I have to get a PET scan as soon as I return from Christmas break. The CT showed spots, but Dr. K can't tell if they are alive or dead. Or inflamed from my recent surgery. Here's a snippet from an email I sent earlier, since I don't feel like rewriting it. It's choppy, but you'll get the general idea:
"(The CT scan showed) that little tumor area on the liver bile duct. (This is the one that they found during my surgery, the one where he shaved off as much as he could. I think I have a few milimeters left in there.) That's not to say it's bigger or anything, just that it's there. They've seen it in the past. He thinks it could be inflamed from the surgery.The lung spot I have had shows no real change. He can't tell if it's dead or alive. It's very small. PET needed here to show what's going on.Then, i have a few nodes next to my lung-- he calls them chest nodes. Those were there before, but he says they appear "inflamed". Which is to say, I suppose, maybe a little bigger. But he is wondering if they are inflamed from the surgery i recently had. I asked him if that was truly a possibility and he said it was."
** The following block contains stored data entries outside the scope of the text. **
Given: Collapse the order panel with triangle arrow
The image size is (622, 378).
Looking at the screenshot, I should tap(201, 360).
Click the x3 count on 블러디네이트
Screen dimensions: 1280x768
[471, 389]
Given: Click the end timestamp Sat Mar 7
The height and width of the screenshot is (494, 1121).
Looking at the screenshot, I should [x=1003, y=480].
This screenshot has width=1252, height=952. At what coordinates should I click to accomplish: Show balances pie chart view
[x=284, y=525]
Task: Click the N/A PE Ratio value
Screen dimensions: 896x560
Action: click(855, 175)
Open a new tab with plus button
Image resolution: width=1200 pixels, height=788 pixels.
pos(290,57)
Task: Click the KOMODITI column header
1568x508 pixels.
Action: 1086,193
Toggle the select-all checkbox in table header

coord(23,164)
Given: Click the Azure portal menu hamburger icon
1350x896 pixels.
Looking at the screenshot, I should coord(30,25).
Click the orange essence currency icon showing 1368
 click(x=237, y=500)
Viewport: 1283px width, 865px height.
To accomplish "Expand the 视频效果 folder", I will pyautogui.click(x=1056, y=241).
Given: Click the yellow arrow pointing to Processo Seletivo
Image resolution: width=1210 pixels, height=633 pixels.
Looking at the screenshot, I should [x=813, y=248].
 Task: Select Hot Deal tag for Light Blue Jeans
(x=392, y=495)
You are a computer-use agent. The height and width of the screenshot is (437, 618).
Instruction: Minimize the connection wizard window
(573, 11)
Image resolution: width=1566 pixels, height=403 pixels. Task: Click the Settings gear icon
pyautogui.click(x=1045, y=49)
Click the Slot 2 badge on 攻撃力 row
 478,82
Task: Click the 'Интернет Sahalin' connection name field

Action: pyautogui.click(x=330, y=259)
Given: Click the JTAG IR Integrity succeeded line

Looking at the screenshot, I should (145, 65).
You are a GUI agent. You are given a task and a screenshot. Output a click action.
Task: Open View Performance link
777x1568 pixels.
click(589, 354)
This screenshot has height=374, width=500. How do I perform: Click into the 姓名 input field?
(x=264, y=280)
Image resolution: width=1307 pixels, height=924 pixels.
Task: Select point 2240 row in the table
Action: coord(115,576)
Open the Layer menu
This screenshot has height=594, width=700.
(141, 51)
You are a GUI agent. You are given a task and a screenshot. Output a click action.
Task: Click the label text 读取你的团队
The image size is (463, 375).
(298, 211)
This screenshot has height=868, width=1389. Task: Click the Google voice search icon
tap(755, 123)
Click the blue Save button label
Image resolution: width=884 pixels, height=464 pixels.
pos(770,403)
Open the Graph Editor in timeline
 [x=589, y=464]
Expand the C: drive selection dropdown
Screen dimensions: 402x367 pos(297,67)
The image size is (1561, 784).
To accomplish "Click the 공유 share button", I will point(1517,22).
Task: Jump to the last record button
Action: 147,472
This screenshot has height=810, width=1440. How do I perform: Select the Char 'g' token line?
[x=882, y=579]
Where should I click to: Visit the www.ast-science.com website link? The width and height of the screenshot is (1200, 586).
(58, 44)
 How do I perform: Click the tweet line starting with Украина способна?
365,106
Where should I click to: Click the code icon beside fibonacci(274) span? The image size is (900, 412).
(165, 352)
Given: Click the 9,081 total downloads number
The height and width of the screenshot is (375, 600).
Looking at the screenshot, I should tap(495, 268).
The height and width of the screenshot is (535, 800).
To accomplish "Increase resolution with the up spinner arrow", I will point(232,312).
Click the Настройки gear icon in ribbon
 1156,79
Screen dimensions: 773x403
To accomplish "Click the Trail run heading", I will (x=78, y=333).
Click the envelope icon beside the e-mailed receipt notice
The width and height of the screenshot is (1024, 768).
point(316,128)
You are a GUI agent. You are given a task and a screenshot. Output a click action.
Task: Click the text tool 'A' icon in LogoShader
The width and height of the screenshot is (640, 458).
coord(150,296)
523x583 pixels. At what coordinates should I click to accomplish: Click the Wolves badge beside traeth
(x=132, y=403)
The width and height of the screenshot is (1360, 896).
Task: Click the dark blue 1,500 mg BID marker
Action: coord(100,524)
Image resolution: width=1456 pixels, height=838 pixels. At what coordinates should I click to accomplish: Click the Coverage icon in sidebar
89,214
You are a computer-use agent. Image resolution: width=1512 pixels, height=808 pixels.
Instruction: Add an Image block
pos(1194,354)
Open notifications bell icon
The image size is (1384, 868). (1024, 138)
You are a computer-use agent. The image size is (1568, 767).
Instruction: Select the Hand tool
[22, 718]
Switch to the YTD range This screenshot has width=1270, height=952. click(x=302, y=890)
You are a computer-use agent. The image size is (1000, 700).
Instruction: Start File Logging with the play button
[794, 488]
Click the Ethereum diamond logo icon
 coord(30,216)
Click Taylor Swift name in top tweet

So. I have to get a PET scan to gain conclusive insight about all these spots. In theory, all could be well. Also, in theory, the cancer could be stable. Also, it could be growing ever-so-slightly. Good, not as good, or not good.
It looks like I'll probably have to start chemo again in Jan. If the spots are indeed growing, I'll need to switch to a different chemo, because this one (FOLFOX) is no longer working. (Aww! After 9 months of it + 15 more months of it? At this point, it's like an old friend.)
And how am I doing with all this? You know, if it were just ME I had to worry about, I'd be ok. I'd just roll up my sleeves, cuss at the sky and grit my teeth, ready to do more exhausting, all-consuming, sick-making, inhumane work. All of this, with Neil by my side, my unflaggingly devoted spouse. BUT THE KIDS... the kids. Add them into the mix and I can't help but feel this dagger in my soul. They are so sweet, innocent, lovely, needy, YOUNG, and wonderful. They need their mama desperately, and maddeningly, for all the things I've accomplished in my life, I cannot provide the simple yet vital guarantee that mama is always going to be here. It makes me feel desperate, extremely frustrated, terrified, and sad beyond words.
But. When I get to that point, I calmly remind myself that I am not going to die within the next year at LEAST, and for now, that's going to have to be enough. Then I can exhale a bit, and resume the status quo, more or less.
Truth is, the scan might not be bad at all. Or not all bad, at least. At this point, I may as well just try to forget about forecasting the future because, oh yeah, I can't.
Instead, what I need to do is take that news and go have myself a Merry Christmas and a Happy New Year.